The decision to make a $50 million investment in a company demands rigorous due diligence. The company’s press releases look polished. Its filings appear routine. The registered address is properly listed. But an unannounced visit tells a different story. The company’s “office” is a rusty mailbox bolted to a wall.
There are no employees. There is no signage. The listed phone number routes to an automated voice and an endless hold. This situation sounds theatrical, and watching it unfold demonstrates that this can be a real risk for investors.

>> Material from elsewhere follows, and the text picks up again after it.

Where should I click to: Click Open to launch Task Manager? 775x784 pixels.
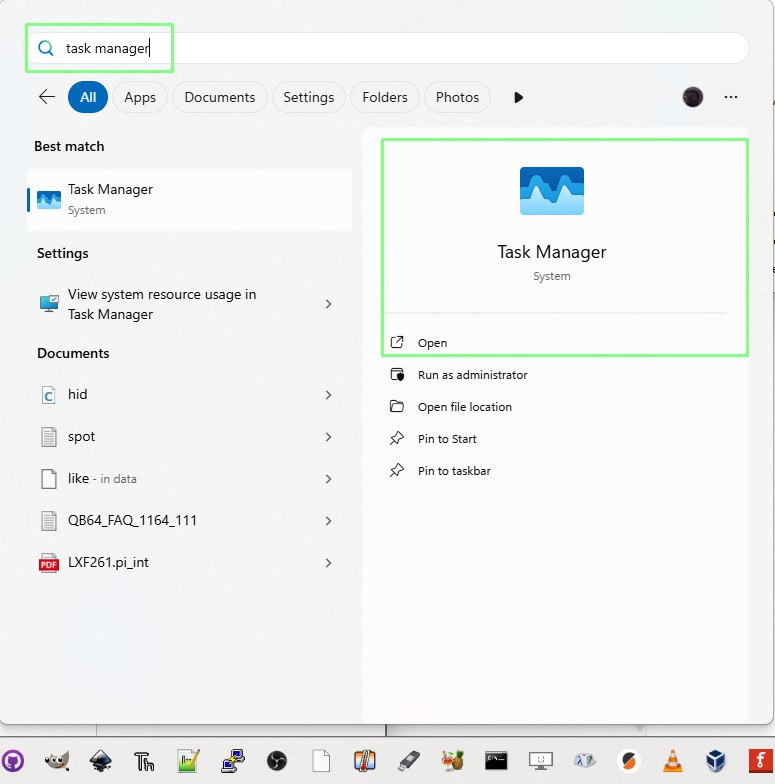[432, 343]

Lessons From Sweetpea And Kwabena
In a recent episode of HBO’s Industry, Sweetpea Golightly and Kwabena Bannerman, hedge fund analysts, travel to Accra, Ghana, to conduct a site visit, which involves visiting the locations associated with a business to see whether it actually conducts business at its registered addresses.

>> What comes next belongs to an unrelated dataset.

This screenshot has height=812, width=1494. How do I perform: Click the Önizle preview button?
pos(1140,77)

In Accra, Sweetpea goes to the registered address of a Tender subsidiary (a payment processing company) and asks the security guard for the location of the company’s office. The guard points to a mailbox. When she asks the guard for a phone number, he eventually provides it, which connects to an automated voice and a never-ending hold.
Her colleague, Kwabena, luckily knows someone who was affiliated with Tender’s subsidiary, who, during a conversation, admitted that Tender paid less than the $50 million it claimed in a news article. This source also provided the subsidiary’s actual office address.

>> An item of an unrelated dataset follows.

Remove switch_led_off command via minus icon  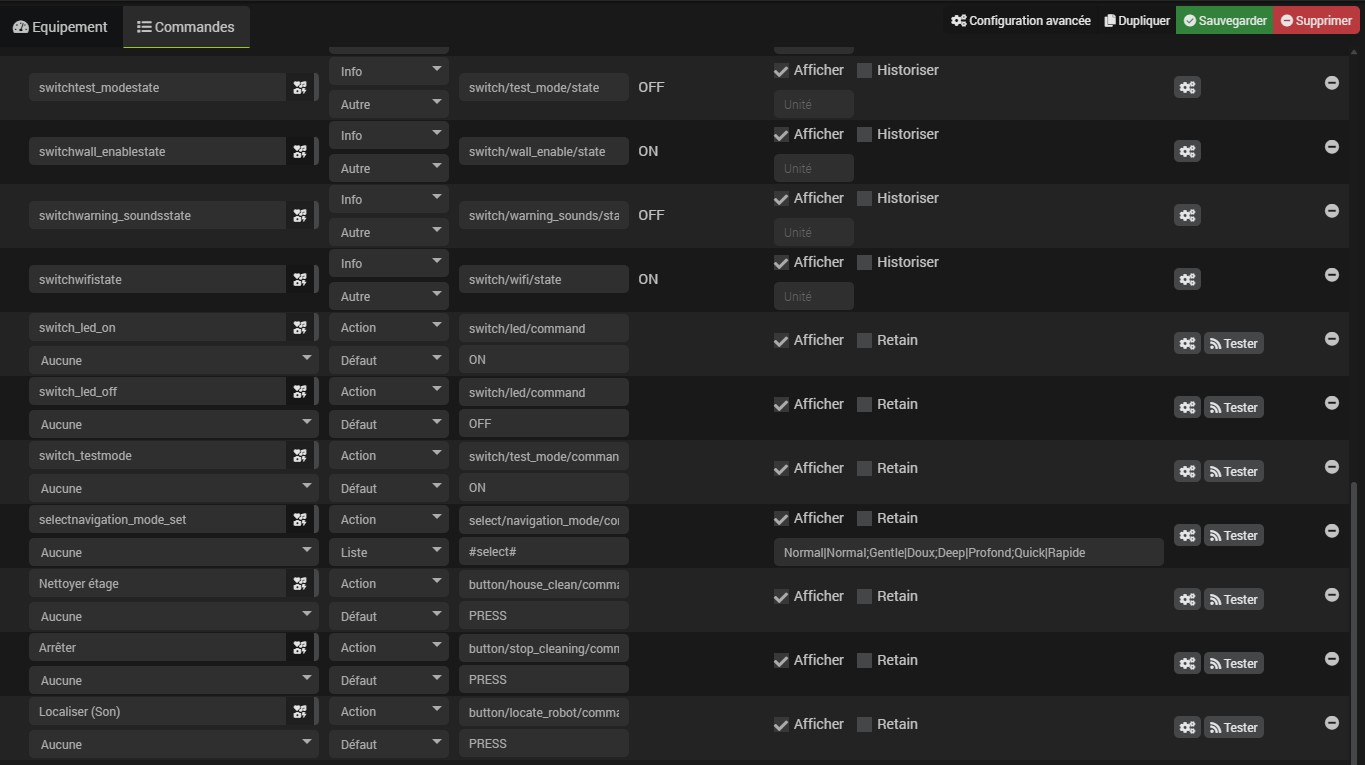(x=1331, y=403)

This human-source interview yielded two helpful leads. First, we learn that what Tender publicly reported about the acquisition of the subsidiary was untruthful, according to this source. Second, the interviewee provided a physical address to allow for a second site visit.
Sweetpea and Kwabena traveled to the address the source provided, arriving at a warehouse that appeared abandoned. They went to the subsidiary company’s floor and found a mostly abandoned office space. Two security guards sat behind a desk in the middle of one of the rooms, monitoring video feeds to ensure there were no squatters. Sweetpea again called the number the guard provided her from the first site visit. The phone on the guards’ desk rang; one guard picked it up, then hung up immediately, and the automated voice began speaking. Sweetpea and Kwabena called their superiors to inform them that this operation appeared to be a fraud.
Real-World Takeaways
When conducting an enhanced due diligence investigation, research is essential to uncover new findings for the client and verify previously reported information about the subject (a company or person). The value of having someone complete a background check questionnaire (also called a due diligence questionnaire) is that it allows the subject to be transparent with both its business partner (our client) and the investigator who verifies this information (us).
While it would be alarming to discover that EU entities sanctioned a potential business partner or that a potential investor has declared bankruptcy multiple times, it would be even more disturbing if this entity claimed to have never been sanctioned or involved in legal proceedings, including bankruptcies. Being sanctioned and filing for bankruptcy multiple times are significant red flags. Blatantly lying about these matters is another one.
While this was an extreme case suited for television, this site visit and the interview with the human source were instrumental in helping these analysts conduct their due diligence. Many investigations rely solely on open-source intelligence, often conducted behind a desk. Site visits and human-source interviews can provide information that desk research cannot. Even if Sweetpea and Kwabena had the addresses for both the mailbox and the warehouse, they could have used an online map service to view the locations from the outside. If they had only done this, they would not have discovered that no company was conducting business behind these doors.
Since the human source and the news article provided different answers regarding the price Tender paid for its subsidiary, analysts would conduct additional research, attempting to verify these claims. Some sources are more trustworthy than others. In this case, a human source close to the subsidiary’s owners would likely provide more reliable information than a company’s online claims.
Business intelligence analysts, along with their clients, define the scope of the investigation, but a client’s budget and appetite for risk carry more weight. Human-source interviews and site visits are more costly because they are more time and labor intensive. They can even require working with partner investigations firms, often when the subject is located on a different continent (Sweetpea and Kwabena reside in London). Having to pay for higher-fee due diligence investigations can be a deterrent for clients, as many businesses view them as box-checking exercises. Ultimately, the client determines the scope of an investigation. A smaller scope and budget, while economical, could leave crucial findings uncovered.
Due Diligence Is Cheaper Than Damage Control
Site visits and human sources cost more, take longer, and may involve uncomfortable questions. However, it would be even more uncomfortable to explain to your board that you authorized the transfer of $50 million to a mailbox or to security guards monitoring an abandoned building.